Штефан в ужасе застыл на месте, а его тень извивалась и металась вокруг него на снегу. Иногда это была уже не одна, а две тени, потому что две молнии освещали его сразу с двух сторон. Это опытные ищейки преследовали его, преодолев время через Молниеносный Транзит, готовые остановить его прежде, чем он предупредит Лору об опасности.
Он оглянулся на чащу, из которой вышел. Под вспыхивающим светом сосны, казалось, прыгали, то приближаясь, то отдаляясь от него. Но преследователей не было видно.
Наконец молнии потухли, и он двинулся вперед, к дому. Дважды он падал, с трудом поднимался, снова шел, боясь, что не сумеет подняться, если снова упадет, не сможет громко позвать на помощь.
Лора смотрела на экран и пыталась сосредоточиться на сэре Томми, но вместо этого думала о странных молниях; внезапно она вспомнила, когда она прежде видела такое необычайно бурное небо: в тот самый день, когда отец впервые рассказал ей о сэре Томми; день, когда в лавку зашел бродяга; день, когда она впервые увидела своего хранителя, в восьмое лето своей жизни.
Она выпрямилась на стуле.
Сердце забилось быстро и стремительно.
Молния такой огромной силы была предвестницей беды, беды для нее самой. Она не могла вспомнить, видела ли она молнию в день смерти Дании или в день похорон отца, когда на кладбище появился ее хранитель. Но она была твердо уверена, хотя не могла объяснить почему, что сегодняшнее буйство природы имело особый, ужасный для нее смысл: это было предзнаменование, дурное предзнаменование.
Она схватила "узи" и обошла верхний этаж, проверяя окна, заглянула в комнату к сыну, чтобы удостовериться, что все в порядке. Затем поспешила вниз, решив обойти нижние комнаты.
Когда она вошла в кухню, что-то глухо ударило в заднюю дверь. С возгласом удивления и страха она стремительно обернулась, направив на дверь автомат, готовая открыть огонь.
Но этот звук никак не походил на шумную работу взломщика. Это был негромкий удар, скорее робкий стук, который повторился дважды. Ей показалось, что кто-то тихо зовет ее по имени.
Затем тишина.
Она осторожно приблизилась к двери и прислушалась.
Опять ничего.
Это была особо укрепленная дверь, стальной лист между двумя дубовыми панелями, поэтому Лора не опасалась выстрела снаружи.

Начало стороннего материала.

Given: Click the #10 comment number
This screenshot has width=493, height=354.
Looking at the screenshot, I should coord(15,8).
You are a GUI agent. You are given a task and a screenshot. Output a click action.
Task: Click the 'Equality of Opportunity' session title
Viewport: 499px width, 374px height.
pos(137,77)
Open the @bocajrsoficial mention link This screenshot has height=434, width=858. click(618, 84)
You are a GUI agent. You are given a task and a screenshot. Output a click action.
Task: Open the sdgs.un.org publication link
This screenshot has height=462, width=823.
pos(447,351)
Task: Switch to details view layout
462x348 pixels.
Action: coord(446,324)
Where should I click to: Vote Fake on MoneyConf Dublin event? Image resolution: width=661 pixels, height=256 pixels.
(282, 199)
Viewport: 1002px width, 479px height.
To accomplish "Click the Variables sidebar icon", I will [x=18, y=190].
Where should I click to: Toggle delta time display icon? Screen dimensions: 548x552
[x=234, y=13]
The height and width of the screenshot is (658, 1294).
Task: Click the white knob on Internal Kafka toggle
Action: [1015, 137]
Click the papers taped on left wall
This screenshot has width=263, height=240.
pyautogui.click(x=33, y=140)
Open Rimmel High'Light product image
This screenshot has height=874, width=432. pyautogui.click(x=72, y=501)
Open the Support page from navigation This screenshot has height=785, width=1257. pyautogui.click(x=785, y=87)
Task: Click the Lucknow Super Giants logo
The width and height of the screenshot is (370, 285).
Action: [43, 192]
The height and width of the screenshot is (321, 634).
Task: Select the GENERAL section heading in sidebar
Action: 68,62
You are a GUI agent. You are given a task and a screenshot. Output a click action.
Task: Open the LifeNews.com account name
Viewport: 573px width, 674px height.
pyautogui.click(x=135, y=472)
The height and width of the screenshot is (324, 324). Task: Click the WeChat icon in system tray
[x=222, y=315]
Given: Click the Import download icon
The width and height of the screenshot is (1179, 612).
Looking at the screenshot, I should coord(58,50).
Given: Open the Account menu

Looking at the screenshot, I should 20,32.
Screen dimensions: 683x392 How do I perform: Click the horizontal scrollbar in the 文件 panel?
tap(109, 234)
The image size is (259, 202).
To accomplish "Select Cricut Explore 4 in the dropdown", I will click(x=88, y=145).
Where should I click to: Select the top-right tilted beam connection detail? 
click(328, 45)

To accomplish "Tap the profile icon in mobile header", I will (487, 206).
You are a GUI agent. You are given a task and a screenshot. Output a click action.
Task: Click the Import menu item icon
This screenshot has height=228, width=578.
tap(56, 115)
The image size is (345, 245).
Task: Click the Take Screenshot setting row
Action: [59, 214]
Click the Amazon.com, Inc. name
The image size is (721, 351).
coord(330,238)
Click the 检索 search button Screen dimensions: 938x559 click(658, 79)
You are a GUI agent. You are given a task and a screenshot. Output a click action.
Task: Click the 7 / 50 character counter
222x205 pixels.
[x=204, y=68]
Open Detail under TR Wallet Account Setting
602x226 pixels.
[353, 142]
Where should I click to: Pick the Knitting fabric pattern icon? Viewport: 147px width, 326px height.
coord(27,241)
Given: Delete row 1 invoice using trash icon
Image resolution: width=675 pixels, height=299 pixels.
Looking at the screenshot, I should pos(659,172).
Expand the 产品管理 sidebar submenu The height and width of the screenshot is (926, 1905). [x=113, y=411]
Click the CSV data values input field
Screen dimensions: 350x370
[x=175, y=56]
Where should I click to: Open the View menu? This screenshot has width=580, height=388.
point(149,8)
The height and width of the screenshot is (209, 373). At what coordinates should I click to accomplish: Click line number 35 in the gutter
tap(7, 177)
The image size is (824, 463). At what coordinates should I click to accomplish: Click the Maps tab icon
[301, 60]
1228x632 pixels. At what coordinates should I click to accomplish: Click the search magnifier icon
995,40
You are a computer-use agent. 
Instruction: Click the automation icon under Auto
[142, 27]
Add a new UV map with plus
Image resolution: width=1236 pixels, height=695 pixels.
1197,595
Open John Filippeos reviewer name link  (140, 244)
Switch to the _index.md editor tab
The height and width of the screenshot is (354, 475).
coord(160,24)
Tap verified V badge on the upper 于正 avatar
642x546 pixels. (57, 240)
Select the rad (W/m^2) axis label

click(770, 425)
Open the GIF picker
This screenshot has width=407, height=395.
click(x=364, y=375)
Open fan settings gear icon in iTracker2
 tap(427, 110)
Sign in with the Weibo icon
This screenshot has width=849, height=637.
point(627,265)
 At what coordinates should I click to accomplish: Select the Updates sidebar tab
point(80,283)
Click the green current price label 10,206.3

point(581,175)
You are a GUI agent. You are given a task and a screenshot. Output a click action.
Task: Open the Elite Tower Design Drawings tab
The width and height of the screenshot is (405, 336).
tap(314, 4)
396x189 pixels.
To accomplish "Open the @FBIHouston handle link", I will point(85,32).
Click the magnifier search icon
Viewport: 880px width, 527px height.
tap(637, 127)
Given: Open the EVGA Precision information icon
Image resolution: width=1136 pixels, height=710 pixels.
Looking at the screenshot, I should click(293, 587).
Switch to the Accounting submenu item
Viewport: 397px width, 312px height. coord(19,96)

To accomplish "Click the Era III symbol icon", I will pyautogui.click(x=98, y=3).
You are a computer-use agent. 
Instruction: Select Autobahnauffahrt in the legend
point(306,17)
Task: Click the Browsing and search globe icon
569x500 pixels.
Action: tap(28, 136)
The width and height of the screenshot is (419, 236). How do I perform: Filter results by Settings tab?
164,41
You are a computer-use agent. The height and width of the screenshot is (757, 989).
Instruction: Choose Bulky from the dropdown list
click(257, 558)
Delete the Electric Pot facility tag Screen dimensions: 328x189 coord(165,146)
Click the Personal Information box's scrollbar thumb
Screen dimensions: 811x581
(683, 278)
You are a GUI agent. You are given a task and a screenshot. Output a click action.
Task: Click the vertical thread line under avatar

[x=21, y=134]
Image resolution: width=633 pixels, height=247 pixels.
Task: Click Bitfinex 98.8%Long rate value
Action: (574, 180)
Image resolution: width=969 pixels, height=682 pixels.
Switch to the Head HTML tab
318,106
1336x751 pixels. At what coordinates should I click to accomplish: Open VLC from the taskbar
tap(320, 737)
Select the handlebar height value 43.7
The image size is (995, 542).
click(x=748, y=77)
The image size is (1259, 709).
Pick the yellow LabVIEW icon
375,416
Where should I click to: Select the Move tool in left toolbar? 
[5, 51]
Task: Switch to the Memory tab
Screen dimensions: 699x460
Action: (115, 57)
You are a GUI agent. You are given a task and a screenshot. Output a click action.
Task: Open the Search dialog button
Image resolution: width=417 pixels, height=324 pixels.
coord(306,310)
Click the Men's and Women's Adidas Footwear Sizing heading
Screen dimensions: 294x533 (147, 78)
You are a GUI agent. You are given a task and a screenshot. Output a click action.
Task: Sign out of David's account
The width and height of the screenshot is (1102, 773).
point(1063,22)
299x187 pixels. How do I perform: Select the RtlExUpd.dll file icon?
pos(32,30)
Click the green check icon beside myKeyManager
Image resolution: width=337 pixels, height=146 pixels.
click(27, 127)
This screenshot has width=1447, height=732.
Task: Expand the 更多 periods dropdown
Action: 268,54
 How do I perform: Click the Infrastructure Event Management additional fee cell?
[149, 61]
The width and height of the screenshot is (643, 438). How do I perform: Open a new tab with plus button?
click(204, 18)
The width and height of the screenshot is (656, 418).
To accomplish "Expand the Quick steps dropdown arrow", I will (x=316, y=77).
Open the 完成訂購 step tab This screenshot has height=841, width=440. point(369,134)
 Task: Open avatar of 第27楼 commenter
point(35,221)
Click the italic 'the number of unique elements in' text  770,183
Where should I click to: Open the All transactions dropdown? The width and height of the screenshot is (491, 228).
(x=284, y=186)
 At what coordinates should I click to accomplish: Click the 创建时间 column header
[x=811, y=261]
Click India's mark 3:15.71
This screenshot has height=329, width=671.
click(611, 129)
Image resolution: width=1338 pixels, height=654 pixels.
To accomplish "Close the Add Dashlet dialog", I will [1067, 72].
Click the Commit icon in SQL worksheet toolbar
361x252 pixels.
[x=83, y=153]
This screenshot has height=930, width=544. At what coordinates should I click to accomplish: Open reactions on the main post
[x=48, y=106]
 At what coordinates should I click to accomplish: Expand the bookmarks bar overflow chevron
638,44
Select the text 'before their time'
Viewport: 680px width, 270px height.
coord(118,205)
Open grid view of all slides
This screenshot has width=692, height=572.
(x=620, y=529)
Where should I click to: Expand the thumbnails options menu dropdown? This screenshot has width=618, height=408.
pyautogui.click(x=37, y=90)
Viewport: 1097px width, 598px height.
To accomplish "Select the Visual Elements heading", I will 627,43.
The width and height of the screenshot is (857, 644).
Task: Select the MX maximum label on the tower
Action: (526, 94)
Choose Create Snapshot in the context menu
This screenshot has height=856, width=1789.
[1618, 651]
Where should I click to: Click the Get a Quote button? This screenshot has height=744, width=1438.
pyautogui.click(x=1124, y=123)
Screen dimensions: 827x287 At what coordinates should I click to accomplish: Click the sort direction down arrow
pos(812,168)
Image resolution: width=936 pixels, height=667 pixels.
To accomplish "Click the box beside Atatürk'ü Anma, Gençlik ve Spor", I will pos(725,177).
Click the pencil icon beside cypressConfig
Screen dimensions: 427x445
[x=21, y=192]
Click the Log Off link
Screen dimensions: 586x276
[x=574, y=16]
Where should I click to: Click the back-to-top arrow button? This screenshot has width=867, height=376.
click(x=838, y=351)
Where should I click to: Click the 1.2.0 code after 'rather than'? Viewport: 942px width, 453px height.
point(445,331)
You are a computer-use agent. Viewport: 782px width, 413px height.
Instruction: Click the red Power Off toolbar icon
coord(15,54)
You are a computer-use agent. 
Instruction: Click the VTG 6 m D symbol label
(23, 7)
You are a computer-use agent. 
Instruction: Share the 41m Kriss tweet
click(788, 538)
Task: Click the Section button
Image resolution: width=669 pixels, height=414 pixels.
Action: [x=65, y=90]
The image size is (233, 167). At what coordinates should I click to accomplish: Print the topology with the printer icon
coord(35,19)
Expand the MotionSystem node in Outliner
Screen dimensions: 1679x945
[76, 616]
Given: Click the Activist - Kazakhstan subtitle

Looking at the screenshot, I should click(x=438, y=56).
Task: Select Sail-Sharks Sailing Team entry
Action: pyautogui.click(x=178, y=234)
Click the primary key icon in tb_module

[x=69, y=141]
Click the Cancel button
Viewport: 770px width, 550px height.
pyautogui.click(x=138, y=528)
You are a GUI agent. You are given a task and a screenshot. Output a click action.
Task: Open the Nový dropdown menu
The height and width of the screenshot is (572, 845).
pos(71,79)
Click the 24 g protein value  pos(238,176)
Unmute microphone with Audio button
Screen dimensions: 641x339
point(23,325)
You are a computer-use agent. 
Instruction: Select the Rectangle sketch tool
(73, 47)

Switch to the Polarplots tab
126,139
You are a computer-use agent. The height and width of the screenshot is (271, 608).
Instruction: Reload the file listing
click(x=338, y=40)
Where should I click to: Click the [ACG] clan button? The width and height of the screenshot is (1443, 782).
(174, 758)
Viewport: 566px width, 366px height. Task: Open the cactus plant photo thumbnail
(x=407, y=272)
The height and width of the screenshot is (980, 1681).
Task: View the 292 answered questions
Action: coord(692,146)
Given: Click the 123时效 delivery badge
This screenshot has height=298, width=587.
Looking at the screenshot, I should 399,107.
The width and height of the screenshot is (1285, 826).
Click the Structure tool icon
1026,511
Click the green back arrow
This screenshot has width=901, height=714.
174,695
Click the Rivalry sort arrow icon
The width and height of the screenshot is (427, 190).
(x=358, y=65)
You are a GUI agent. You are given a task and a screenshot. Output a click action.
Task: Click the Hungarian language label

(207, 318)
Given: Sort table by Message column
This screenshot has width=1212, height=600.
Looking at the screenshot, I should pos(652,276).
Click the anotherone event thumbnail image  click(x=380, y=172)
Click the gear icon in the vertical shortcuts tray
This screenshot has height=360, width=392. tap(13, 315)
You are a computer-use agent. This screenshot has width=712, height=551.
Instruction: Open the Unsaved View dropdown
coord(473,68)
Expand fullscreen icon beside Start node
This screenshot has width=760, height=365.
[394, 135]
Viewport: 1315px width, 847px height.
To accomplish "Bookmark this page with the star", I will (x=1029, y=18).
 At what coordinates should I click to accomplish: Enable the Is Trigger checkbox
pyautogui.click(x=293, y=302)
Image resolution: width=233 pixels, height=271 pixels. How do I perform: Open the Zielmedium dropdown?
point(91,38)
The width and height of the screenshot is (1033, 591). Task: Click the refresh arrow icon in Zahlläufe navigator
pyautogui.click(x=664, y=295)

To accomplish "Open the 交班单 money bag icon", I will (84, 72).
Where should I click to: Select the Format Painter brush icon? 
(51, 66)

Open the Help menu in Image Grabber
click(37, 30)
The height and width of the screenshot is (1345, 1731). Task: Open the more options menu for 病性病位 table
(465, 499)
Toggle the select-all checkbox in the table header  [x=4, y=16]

И все же она не решалась подойти к двери и посмотреть в глазок: кто-то с другой стороны мог заглянуть внутрь и встретиться с ней взглядом. Когда же наконец она собралась с духом и поглядела в глазок, который давал ей широкий обзор, то увидела человека с раскинутыми руками, лежавшего на спине на бетонном полу веранды, куда он упал; постучав в дверь.
"Это ловушка, - подумала Лора. - Ловушка. Западня".
Она зажгла свет снаружи и прокралась к одному из окон. Осторожно приподняла одну из пластин металлической шторы. Человек на веранде был ее хранителем. Его ботинки и брюки были покрыты мерзлым снегом. На нем был белый халат; на груди темное пятно крови.
Насколько она могла видеть, на веранде и на лужайке позади него никого не было, но она должна была учитывать возможность, что его оставили здесь, чтобы выманить ее из дома. Открыть дверь ночью при таких обстоятельствах было чистым безумием.
Но не оставлять же его на веранде. Он был ее хранителем. А что, если он ранен и умирает?
Она нажала кнопку отключения сигнализации рядом с дверью, открыла замки и засовы и, озираясь, вышла на холод зимней ночи, держа наготове "узи". Никаких выстрелов. Никакого движения на белеющей снегом лужайке и дальше до самого леса.
Она подошла к своему хранителю, опустилась рядом с ним на колени и попробовала найти пульс. Он был жив. Она подняла веко у него на глазу. Он был без сознания. Рана на груди, видимо, была серьезной, но не кровоточила.